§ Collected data

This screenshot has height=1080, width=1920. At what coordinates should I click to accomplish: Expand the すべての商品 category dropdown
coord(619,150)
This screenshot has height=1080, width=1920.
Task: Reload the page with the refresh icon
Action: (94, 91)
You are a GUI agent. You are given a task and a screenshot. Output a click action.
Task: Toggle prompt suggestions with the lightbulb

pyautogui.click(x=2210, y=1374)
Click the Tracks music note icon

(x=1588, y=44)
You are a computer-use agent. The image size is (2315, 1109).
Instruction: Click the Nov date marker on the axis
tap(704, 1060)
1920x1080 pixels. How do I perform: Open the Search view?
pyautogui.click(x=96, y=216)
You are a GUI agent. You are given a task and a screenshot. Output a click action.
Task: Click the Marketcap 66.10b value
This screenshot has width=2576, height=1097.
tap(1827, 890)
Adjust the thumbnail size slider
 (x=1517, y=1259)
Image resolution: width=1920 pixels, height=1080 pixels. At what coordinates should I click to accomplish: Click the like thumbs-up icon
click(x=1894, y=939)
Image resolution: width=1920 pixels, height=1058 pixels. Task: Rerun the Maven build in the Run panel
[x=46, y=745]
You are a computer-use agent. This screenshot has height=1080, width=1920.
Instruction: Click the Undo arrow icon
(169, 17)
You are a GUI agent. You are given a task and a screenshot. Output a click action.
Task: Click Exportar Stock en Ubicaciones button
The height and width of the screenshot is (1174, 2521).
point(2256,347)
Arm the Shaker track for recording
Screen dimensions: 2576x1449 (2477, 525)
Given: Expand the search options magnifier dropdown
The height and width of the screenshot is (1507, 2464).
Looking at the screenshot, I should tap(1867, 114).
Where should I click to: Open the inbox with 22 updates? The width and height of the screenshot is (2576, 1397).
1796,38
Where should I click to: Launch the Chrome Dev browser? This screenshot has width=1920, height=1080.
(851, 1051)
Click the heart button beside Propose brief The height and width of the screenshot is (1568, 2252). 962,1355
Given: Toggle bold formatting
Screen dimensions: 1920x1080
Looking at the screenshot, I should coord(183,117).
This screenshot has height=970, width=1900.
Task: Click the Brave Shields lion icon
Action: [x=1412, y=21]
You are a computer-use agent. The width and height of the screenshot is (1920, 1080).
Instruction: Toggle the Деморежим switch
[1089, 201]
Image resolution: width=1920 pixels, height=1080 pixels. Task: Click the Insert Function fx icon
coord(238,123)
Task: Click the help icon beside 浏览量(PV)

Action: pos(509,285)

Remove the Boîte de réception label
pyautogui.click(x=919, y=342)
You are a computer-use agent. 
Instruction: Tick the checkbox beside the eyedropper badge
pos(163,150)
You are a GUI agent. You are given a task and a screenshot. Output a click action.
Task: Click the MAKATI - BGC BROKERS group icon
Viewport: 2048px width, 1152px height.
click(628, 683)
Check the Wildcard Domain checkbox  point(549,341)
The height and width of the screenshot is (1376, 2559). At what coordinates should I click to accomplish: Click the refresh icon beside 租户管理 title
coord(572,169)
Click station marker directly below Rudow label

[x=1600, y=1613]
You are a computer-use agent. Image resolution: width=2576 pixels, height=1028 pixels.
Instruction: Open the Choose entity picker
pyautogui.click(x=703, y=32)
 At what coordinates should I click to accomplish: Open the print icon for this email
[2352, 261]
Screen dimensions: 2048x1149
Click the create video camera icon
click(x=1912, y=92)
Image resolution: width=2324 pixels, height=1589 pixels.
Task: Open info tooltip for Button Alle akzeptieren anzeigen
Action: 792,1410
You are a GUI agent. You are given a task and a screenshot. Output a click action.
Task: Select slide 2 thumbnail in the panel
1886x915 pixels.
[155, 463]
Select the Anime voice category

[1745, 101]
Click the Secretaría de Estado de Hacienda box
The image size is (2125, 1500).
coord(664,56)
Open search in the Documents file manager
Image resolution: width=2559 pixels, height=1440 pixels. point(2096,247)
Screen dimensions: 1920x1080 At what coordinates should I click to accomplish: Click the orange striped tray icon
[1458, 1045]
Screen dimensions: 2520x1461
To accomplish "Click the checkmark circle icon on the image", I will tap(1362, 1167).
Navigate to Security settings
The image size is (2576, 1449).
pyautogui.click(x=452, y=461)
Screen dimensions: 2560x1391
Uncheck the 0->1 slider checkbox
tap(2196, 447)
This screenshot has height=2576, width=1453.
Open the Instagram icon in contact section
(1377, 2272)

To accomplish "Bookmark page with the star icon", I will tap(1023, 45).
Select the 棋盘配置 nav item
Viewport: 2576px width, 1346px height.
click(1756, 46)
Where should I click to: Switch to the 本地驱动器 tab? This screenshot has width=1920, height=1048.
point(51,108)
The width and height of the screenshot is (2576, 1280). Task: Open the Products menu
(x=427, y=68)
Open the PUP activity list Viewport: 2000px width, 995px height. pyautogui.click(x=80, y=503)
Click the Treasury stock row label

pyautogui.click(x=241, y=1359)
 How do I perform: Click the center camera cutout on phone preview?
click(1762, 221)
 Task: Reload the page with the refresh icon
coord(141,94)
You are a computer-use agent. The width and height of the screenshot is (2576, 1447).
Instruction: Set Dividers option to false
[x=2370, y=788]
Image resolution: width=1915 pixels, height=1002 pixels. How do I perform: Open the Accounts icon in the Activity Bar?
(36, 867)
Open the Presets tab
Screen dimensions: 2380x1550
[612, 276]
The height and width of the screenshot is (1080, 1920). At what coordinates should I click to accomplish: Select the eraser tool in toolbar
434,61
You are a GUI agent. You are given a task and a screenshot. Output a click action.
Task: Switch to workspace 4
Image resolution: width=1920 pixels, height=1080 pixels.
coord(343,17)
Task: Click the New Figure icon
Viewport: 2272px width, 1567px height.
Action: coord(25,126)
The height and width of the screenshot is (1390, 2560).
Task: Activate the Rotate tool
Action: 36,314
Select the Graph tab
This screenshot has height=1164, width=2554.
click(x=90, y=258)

§ Assignment
Repeat the lines above, from the one containing "Task: Switch to workspace 4" to the final line, word for word and with nothing else.

§ Result of the exercise
Task: Switch to workspace 4
Image resolution: width=1920 pixels, height=1080 pixels.
coord(343,17)
Task: Click the New Figure icon
Viewport: 2272px width, 1567px height.
Action: coord(25,126)
The height and width of the screenshot is (1390, 2560).
Task: Activate the Rotate tool
Action: 36,314
Select the Graph tab
This screenshot has height=1164, width=2554.
click(x=90, y=258)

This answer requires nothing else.